GIVEN TASK: Reproduce the records from the line containing "You are a GUI" up to and including the line containing "Image resolution: width=1429", requests included, but scale every click coordinate in the answers by 0.45 and round to whole numbers, with halves rounded up. Leave all other numbers as they are, omit the pictures, and give only these lines.

DATA EXTRACT:
***

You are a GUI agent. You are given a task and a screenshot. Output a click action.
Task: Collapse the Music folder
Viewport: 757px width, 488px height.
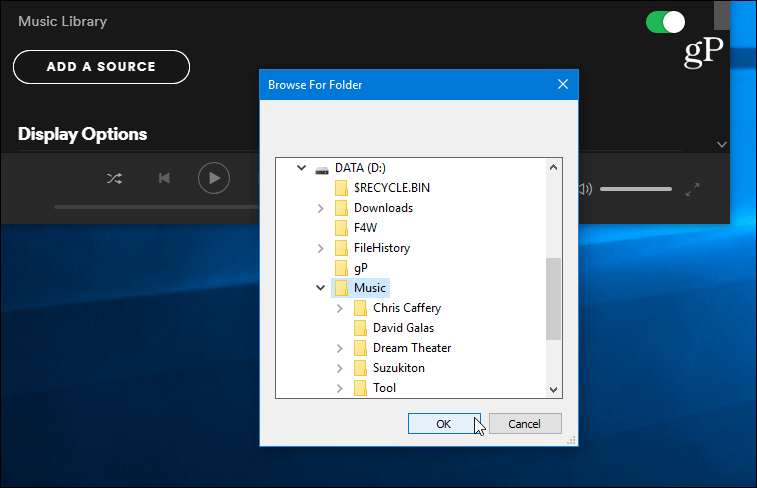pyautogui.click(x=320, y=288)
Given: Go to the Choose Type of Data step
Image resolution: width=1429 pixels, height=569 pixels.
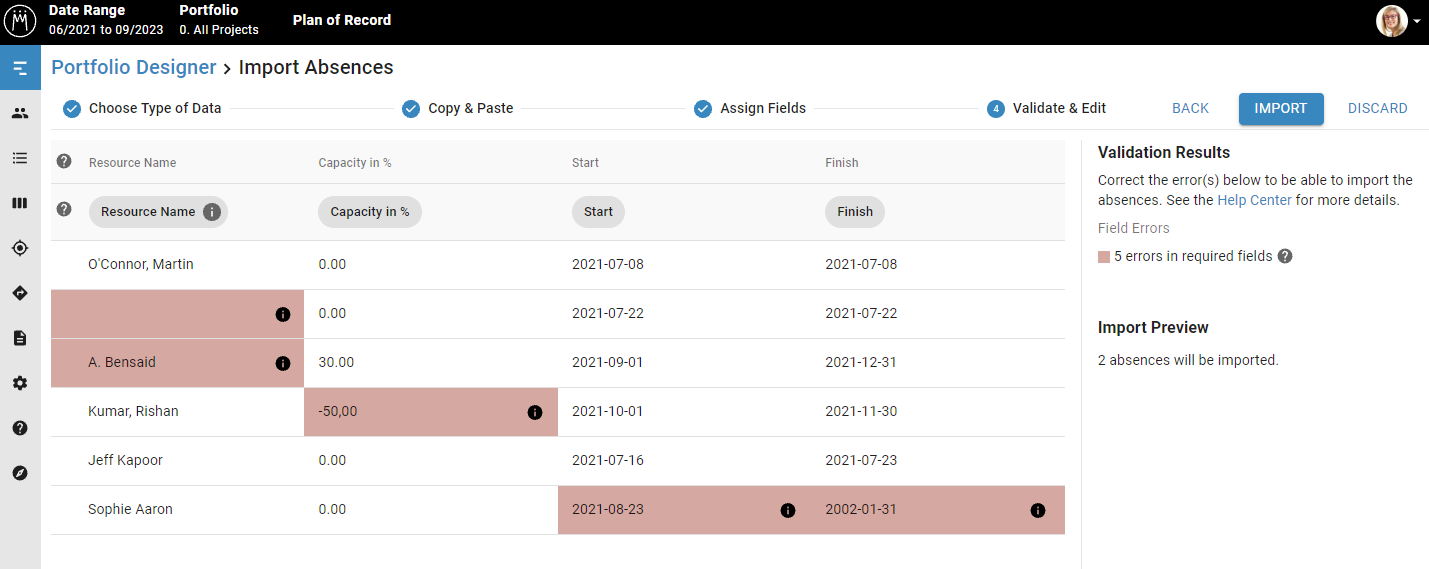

***

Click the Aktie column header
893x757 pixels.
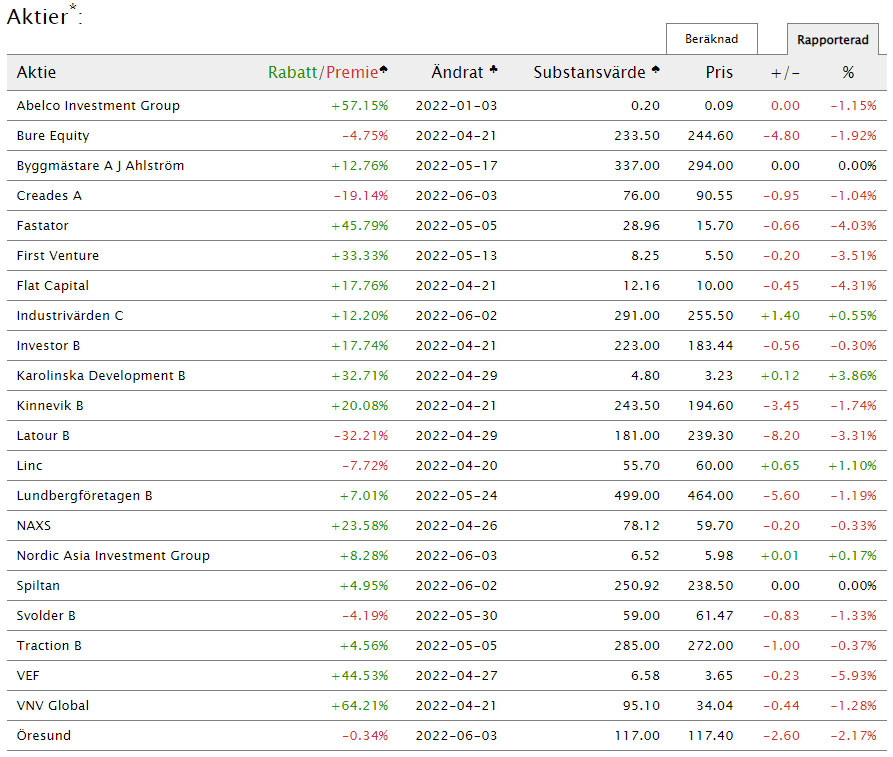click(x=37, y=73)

***

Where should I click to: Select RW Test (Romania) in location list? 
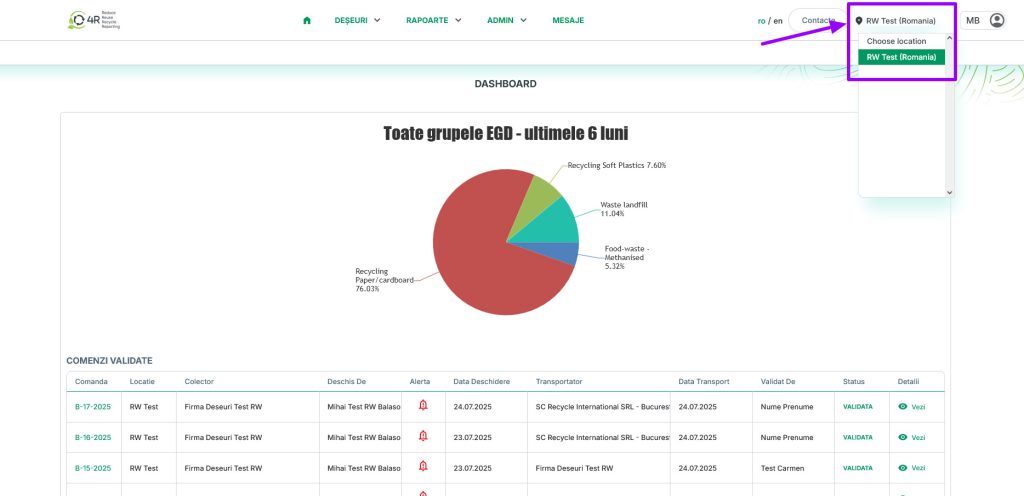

***

RESULT:
You are a GUI agent. You are given a task and a screenshot. Output a click action.
Task: Collapse the Music folder
Viewport: 757px width, 488px height.
pyautogui.click(x=144, y=130)
Given: Go to the Choose Type of Data step
Image resolution: width=1429 pixels, height=569 pixels.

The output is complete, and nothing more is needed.